■ **STUDY TEXT**
------

All papers are present on all train splits, but the papers selected for each test split have all links to manually extracted characteristics removed. This means that these papers were not connected to the rest of the knowledge graph. The provided code for generating the knowledge graph representation with Python’s networkx uses BERTopic’s extracted topics for reconnecting the knowledge graph. The assigned topics were also filtered by the following rule: if the topic is present in more than 80% of examples, it is eliminated since it does not discriminate from the others. Part of the challenge was to figure out other ways to reconnect the knowledge graph with automatically extracted characteristics like citation networks for the authors, conferences, and others.

The challenge provided the original flat data and the original networkx knowledge graph. It also provided 10 previously randomized train/test splits that contain the links maintained and removed, respectively. For every train/test split, we also provide a prepared networkx knowledge graph. The source code and documentation for the benchmark dubbed as NatUKE [ 1 ] is publicly available at https://github.com/AKSW/natuke.

------

■ **RECORDED DATA**
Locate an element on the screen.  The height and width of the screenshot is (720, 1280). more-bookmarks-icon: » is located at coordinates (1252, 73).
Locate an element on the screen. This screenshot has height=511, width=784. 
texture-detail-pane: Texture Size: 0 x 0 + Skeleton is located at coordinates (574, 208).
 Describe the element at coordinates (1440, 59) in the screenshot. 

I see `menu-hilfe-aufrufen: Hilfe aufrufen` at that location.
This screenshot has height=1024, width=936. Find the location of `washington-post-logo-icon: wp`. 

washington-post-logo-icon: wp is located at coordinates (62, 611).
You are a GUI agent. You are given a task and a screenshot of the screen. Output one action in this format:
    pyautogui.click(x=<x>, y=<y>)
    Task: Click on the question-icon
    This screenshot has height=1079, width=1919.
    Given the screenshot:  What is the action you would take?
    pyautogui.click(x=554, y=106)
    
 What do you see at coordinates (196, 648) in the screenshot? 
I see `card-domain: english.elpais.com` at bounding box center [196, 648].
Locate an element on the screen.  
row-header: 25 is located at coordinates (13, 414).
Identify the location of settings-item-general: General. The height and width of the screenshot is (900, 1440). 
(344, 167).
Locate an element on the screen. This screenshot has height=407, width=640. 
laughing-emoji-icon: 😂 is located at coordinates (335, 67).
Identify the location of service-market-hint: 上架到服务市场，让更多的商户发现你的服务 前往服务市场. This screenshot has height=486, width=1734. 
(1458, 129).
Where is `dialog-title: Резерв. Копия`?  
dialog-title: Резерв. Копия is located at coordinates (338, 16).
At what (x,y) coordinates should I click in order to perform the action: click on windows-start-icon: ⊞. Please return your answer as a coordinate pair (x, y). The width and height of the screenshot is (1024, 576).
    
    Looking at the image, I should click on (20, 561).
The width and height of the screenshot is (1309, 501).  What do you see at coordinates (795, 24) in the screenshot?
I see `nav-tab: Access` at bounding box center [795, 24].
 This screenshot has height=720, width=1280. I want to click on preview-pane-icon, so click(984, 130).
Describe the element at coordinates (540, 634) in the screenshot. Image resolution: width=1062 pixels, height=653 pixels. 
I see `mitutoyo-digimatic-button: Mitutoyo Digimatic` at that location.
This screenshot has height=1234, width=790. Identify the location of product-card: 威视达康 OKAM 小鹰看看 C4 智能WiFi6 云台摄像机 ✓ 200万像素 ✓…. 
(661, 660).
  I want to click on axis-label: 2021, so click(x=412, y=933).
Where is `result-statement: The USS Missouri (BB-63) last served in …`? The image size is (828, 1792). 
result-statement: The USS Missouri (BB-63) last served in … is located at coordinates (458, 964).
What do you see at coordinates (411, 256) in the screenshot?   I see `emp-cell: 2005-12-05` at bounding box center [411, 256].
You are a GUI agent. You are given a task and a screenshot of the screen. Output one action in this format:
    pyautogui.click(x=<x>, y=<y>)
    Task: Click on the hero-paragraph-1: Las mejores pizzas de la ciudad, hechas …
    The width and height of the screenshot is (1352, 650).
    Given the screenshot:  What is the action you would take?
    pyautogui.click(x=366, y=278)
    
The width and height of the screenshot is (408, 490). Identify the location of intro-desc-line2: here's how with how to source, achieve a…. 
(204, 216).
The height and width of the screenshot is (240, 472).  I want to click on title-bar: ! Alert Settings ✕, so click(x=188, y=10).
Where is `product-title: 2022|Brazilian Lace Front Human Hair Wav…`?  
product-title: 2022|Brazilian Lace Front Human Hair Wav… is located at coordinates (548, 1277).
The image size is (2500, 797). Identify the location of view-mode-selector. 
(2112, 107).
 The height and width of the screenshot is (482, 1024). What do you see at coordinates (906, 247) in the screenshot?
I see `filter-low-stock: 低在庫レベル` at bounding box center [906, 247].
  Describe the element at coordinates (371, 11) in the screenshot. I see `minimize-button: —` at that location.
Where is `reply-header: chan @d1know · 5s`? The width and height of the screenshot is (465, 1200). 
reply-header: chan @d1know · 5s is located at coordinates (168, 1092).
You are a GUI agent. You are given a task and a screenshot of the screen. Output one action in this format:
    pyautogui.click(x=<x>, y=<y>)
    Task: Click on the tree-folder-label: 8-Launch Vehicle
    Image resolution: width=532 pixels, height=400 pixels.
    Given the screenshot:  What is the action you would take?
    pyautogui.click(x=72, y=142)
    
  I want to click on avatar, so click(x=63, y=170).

------

■ **PROBLEM SET**
1. Reproduce the rows verbatim from the first one through the line containing "(344, 167).", with both ends included.
2. Continue the passage about the NatUKE knowledge graph benchmark from its final sentence.

■ **RESPONSES BY TASK**
1.
Locate an element on the screen.  The height and width of the screenshot is (720, 1280). more-bookmarks-icon: » is located at coordinates (1252, 73).
Locate an element on the screen. This screenshot has height=511, width=784. 
texture-detail-pane: Texture Size: 0 x 0 + Skeleton is located at coordinates (574, 208).
 Describe the element at coordinates (1440, 59) in the screenshot. 

I see `menu-hilfe-aufrufen: Hilfe aufrufen` at that location.
This screenshot has height=1024, width=936. Find the location of `washington-post-logo-icon: wp`. 

washington-post-logo-icon: wp is located at coordinates (62, 611).
You are a GUI agent. You are given a task and a screenshot of the screen. Output one action in this format:
    pyautogui.click(x=<x>, y=<y>)
    Task: Click on the question-icon
    This screenshot has height=1079, width=1919.
    Given the screenshot:  What is the action you would take?
    pyautogui.click(x=554, y=106)
    
 What do you see at coordinates (196, 648) in the screenshot? 
I see `card-domain: english.elpais.com` at bounding box center [196, 648].
Locate an element on the screen.  
row-header: 25 is located at coordinates (13, 414).
Identify the location of settings-item-general: General. The height and width of the screenshot is (900, 1440). 
(344, 167).

2.
Evaluation Metrics

The challenge was focused on ranking the correct document prediction of real links that were hidden in the knowledge graph. Together with MRR (Mean Reciprocal Rank), hits@k is a ranking metric for when there is only one correct document. On the other hand, mAP (mean Average Precision) and nDCG (normalized Discounted Cumulative Gain) are designed for ranking when a list of relevant documents is available. The hits@k was chosen because it allows the evaluation of each characteristic extraction with reasonable expectations by customizing the k value. Following the rule used in NatUKE the final k values in this table are from 1 to 50 considering values multiples of 5 and two thresholds: (1) a score equal or higher than 0.50 is achieved; and (2) a score equal or higher than 0.20 is achieved. Please refer to the NatUKE benchmark paper for further details.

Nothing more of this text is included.